## SET PROBLEM
Pull out each line in the entries below that contains the word "Expand".

## Records from a dataset

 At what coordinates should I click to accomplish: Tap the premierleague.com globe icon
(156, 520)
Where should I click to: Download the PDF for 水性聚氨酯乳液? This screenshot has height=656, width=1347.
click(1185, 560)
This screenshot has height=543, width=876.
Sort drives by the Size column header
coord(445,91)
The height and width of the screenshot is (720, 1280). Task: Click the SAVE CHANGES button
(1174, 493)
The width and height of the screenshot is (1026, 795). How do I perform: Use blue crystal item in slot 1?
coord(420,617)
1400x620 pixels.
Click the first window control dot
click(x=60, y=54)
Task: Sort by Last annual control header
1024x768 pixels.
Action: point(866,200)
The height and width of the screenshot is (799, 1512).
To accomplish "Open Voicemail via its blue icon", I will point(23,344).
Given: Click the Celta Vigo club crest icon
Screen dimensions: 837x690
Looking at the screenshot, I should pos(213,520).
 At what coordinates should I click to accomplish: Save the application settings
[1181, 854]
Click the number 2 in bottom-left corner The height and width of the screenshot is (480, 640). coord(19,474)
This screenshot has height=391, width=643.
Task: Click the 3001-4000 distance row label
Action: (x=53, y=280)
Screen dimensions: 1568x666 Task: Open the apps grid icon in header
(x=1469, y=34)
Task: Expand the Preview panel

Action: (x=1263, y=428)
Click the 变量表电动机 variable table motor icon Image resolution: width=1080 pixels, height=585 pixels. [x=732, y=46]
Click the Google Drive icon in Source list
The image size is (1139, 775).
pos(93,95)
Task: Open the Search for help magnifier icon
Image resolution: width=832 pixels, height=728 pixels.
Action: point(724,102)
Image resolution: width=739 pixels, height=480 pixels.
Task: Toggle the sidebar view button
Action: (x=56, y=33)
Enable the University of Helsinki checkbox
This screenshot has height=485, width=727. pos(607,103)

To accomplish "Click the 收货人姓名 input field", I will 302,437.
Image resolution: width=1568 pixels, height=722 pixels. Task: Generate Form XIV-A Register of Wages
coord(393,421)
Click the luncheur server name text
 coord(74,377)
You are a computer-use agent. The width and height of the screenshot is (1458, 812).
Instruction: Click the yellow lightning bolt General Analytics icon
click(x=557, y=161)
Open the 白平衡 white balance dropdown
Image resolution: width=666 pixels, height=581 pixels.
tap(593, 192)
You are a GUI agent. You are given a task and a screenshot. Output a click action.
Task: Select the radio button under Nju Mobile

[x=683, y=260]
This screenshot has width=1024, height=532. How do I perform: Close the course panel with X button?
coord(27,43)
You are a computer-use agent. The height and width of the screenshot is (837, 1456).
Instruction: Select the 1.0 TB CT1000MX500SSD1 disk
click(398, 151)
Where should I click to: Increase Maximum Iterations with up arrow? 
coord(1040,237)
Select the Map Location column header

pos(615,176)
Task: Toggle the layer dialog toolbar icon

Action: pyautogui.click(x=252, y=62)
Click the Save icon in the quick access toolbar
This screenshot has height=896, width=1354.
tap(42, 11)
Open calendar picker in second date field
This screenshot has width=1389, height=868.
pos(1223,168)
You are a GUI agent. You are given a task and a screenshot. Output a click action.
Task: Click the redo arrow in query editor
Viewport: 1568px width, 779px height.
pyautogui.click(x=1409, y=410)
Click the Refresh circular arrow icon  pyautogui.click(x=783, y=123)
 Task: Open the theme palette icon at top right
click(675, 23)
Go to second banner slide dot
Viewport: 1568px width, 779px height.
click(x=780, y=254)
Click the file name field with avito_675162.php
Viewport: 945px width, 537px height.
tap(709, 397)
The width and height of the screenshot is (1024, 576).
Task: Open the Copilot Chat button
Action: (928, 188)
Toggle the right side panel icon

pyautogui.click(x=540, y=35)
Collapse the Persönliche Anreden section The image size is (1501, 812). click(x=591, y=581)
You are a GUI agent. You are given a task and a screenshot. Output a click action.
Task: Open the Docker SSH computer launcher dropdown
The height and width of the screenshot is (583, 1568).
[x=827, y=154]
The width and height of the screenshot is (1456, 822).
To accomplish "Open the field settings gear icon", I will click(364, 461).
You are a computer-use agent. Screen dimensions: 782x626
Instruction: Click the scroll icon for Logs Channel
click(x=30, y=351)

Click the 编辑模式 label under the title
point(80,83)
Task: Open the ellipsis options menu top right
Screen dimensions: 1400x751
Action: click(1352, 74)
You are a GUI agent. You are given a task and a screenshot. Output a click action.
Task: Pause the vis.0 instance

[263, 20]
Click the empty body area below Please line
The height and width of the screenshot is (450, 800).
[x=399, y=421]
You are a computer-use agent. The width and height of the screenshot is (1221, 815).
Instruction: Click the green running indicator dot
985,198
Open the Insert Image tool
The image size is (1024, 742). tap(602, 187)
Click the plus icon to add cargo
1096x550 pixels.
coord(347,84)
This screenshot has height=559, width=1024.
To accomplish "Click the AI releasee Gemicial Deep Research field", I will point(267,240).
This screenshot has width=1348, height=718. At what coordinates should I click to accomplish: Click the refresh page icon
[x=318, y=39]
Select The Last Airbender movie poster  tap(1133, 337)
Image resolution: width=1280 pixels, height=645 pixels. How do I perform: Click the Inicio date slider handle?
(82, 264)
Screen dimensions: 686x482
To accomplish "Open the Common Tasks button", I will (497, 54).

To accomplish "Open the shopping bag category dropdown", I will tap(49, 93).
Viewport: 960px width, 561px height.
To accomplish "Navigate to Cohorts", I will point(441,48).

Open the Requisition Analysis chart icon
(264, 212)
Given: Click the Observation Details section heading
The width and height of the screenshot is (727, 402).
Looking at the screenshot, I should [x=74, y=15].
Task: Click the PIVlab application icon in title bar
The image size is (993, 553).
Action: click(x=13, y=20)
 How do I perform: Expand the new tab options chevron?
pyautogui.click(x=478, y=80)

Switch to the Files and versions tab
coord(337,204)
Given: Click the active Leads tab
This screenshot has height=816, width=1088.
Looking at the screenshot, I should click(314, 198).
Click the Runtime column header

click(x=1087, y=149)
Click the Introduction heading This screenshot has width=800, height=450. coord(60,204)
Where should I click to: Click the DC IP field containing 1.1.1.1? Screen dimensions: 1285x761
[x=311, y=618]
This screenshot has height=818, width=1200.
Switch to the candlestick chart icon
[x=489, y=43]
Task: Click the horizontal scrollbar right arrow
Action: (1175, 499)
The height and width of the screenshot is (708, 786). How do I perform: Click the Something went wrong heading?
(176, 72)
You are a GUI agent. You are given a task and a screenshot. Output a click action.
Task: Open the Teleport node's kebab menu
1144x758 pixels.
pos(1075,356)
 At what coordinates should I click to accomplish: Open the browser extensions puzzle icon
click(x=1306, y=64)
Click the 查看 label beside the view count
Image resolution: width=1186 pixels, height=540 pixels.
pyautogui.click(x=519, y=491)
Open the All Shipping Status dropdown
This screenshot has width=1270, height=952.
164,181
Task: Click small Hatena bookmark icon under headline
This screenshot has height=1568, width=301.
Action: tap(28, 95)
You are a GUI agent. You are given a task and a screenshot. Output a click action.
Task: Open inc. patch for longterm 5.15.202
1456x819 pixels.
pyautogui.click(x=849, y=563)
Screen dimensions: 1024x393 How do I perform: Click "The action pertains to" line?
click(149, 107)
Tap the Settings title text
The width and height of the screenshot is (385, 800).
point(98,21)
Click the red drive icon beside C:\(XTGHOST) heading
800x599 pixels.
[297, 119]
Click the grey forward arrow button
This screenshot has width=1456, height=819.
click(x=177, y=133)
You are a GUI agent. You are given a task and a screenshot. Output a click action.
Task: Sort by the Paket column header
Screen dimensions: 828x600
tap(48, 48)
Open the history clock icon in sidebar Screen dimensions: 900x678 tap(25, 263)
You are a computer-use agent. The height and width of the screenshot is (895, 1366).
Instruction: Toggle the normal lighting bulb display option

## SOLVED PROBLEM
Task: Expand the Preview panel
 How do I perform: Expand the new tab options chevron?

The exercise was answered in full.